Meryl Streep pasará a la historia del cine como un rostro y múltiples voces. Es legendaria su capacidad para cambiar de acento, hablar el lenguaje particular de cada personaje o encontrar insólitas inflexiones a su tono de voz. Pero todo eso no es más que técnica. Lo esencial está en otra parte, un algo difícil de nombrar: carisma, inteligencia, humanidad, palabras con las cuales se define mejor a una diosa que ha accedido a bajar del Olimpo para encarnar la comedia humana y habitar entre nosotros.

Críticas y defensas

David Cameron lamentó la visión de la película

Ante las críticas a la película del primer ministro británico, David Cameron, en el sentido en que habla "más sobre el envejecimiento y la demencia que sobre una Primera Ministra estupenda", Meryl Streep respondió que la idea de 'The Iron Lady' es "penetrar en el ser humano, en un momento de soledad, al final de su vida", y que las críticas tienen que ver con el "estigma" que acompaña la senilidad.

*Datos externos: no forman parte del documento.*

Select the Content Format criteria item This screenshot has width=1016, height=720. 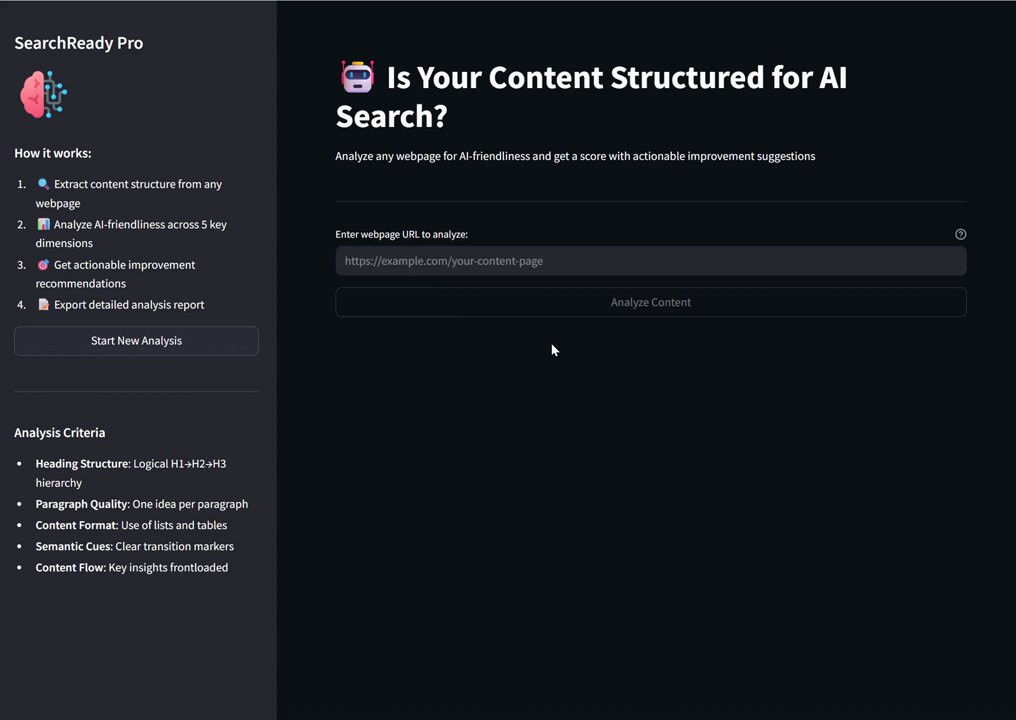[132, 526]
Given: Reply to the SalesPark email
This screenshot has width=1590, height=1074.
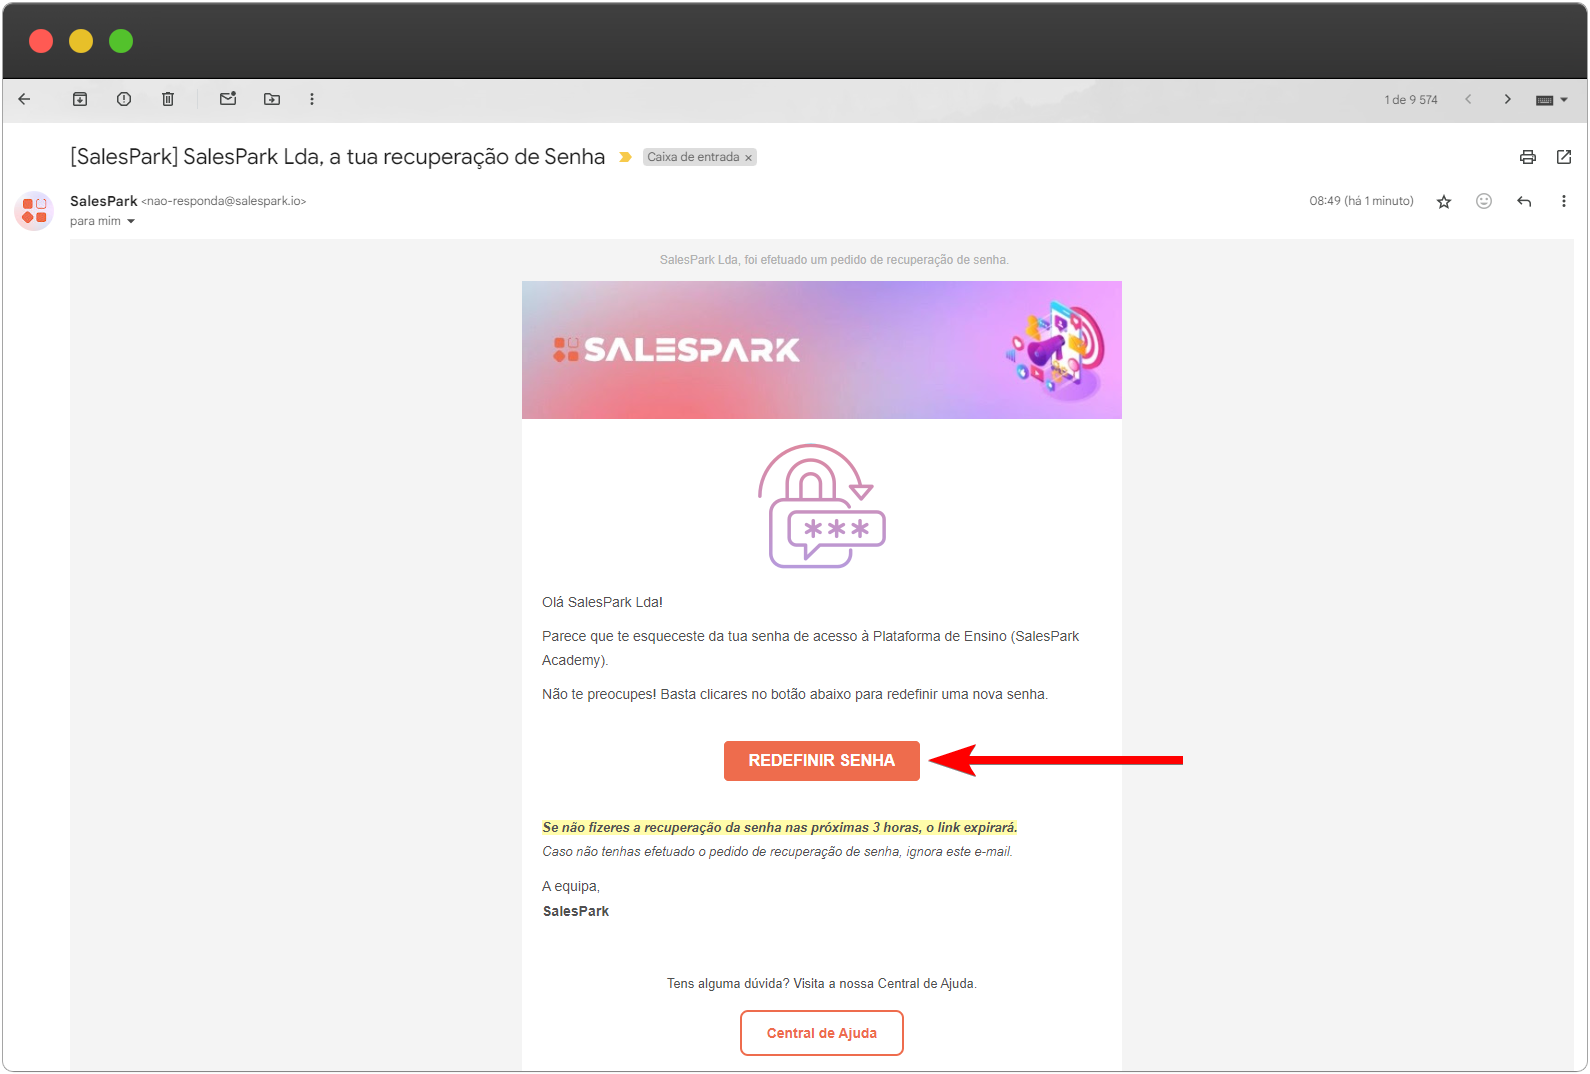Looking at the screenshot, I should tap(1524, 201).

No es la mejor pagada de Hollywood

A pesar de su prestigio y de ser considerada por muchos como la mejor actriz viva, Meryl Streep apareció en el 2011 en el puesto 10 del 'ranking' de las estrellas mejor pagadas de Hollywood. Sus ingresos fueron de 10 millones de dólares, según la revista 'Forbes'. Angelina Jolie y Sarah Jessica Parker, las mejores ubicadas, obtuvieron, en contraste, ingresos por 30 millones de dólares cada una.

Cinco imperdibles de una gran actriz

Kramer vs. Kramer, de Robert Benton, 1979.
Los puentes de Madison, de Clint Eastwood, 1995.
Ladrón de orquídeas, de Spike Jonze, 2002.
Las horas, de Stephen Daldry, 2002.
La duda, de John Patrick Sanley, 2008.